The furthest the federal government has gone to justify its constitutional authority over Hollywood was in a 2008 statement made by Paul Barry, the CIA’s former entertainment liaison:
Advice and guidance is available to everyone in the American entertainment industry, thereby supporting the notion of equal access. However, discretion is used in making decisions to provide government resources in support of a project. A good analogy might be corporate sponsorship decisions (e.g., does the project align with corporate values?). One reason the government is judicious about endorsing projects is the potential impact on recruitment.
Barry’s defense brings into sharp relief the federal government’s utter neglect for its own laws. His analogue of CIA support and “corporate sponsorship” is downright alarming. Corporations are not responsible for protecting free speech; the federal government is. For the Department of Defense to engage in this sort of corporate roleplay is not acceptable, especially when it has such a big effect on the hearts and minds of U.S. citizens. Once government institutions begin to model themselves on corporations, lives will be lost at the expense of profit and public relations. It opens up a whole host of concerns down the line. What is to stop the Department of Defense from eventually funding films in preproduction? Better yet, what is to stop them from optioning scripts and selling them to studios so long as the studios execute the films to their liking? There may even be a future in which the Department of Defense establishes its own film studio and production arm.
The Department of Defense’s selection process might hold more constitutional water if there were, say, legal recourse for filmmakers whose scripts fail to meet its criteria. But the military offers no such thing. There is no type of appeals process that allows filmmakers to challenge the Pentagon’s denials. And there is no outside regulatory body that deems these denials valid. The Department of Defense calls all the shots on their own, both permanently and unilaterally.
The Department of Defense has not yet proven that it has the legal right to discriminate between movies. And until then, it should not act as though it does. Instead, the military should simply offer its paid services to the industry at large, as it has no business regulating the films people in the United States are able to consume.
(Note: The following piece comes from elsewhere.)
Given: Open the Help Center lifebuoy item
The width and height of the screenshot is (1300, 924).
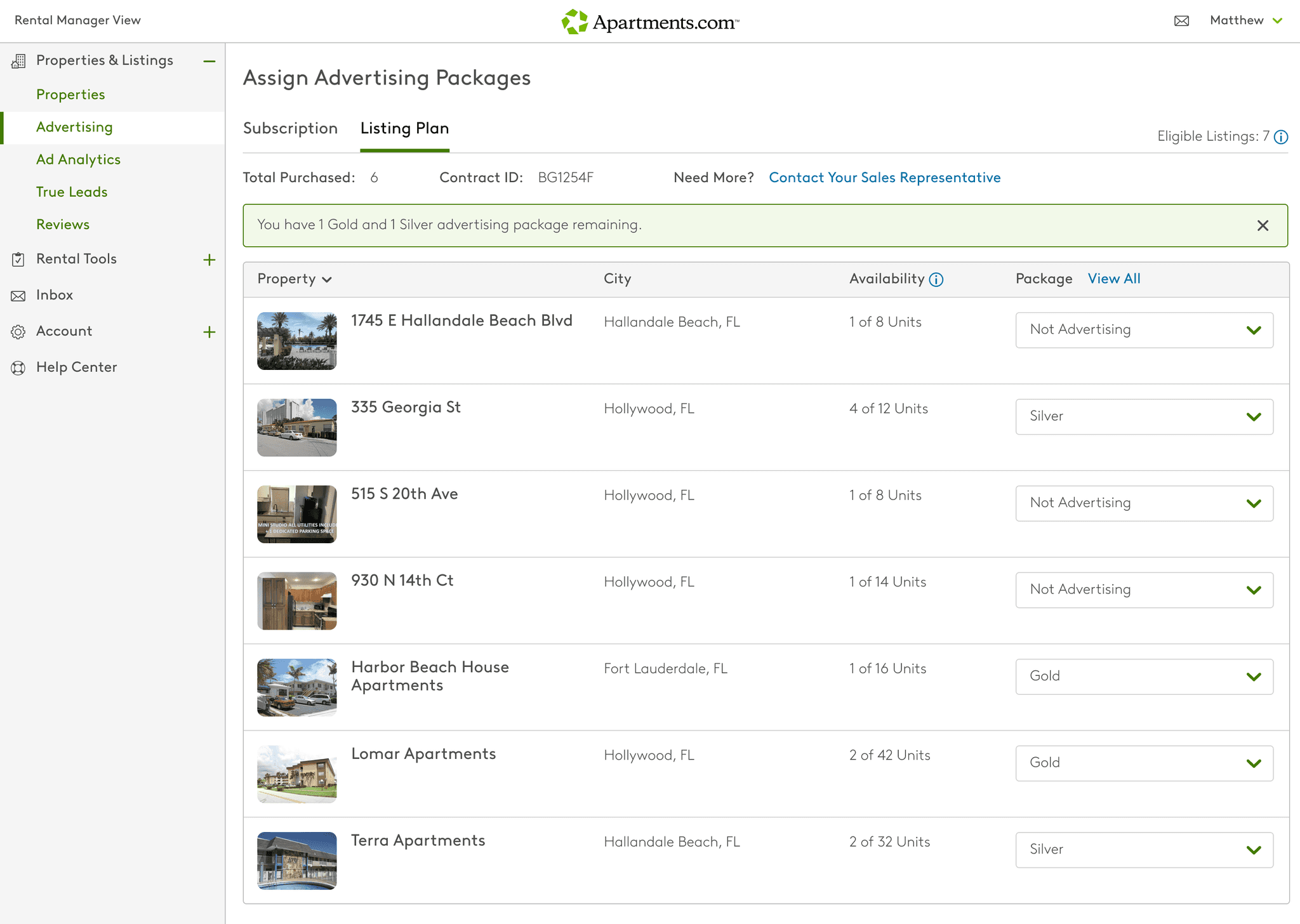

Reporter Elmer Davis once said that the “the motion picture” was “the most powerful instrument of propaganda in the world.” We have no reason to believe this does not hold true today. Not only do movies play an instrumental role in military recruitment, but they are clearly tools used to bring moral pretense to U.S. imperialism. When we look back at military-made films like American Sniper, Zero Dark Thirty, and Lone Survivor—all of which inexplicably casted the U.S. military as both the savior to or the victim of Iraq and Afghanistan—it becomes much easier to understand why the U.S. public has tolerated or even supported a nineteen-year-long war with no end in sight: Hollywood and the Pentagon have led us to believe it is a noble cause.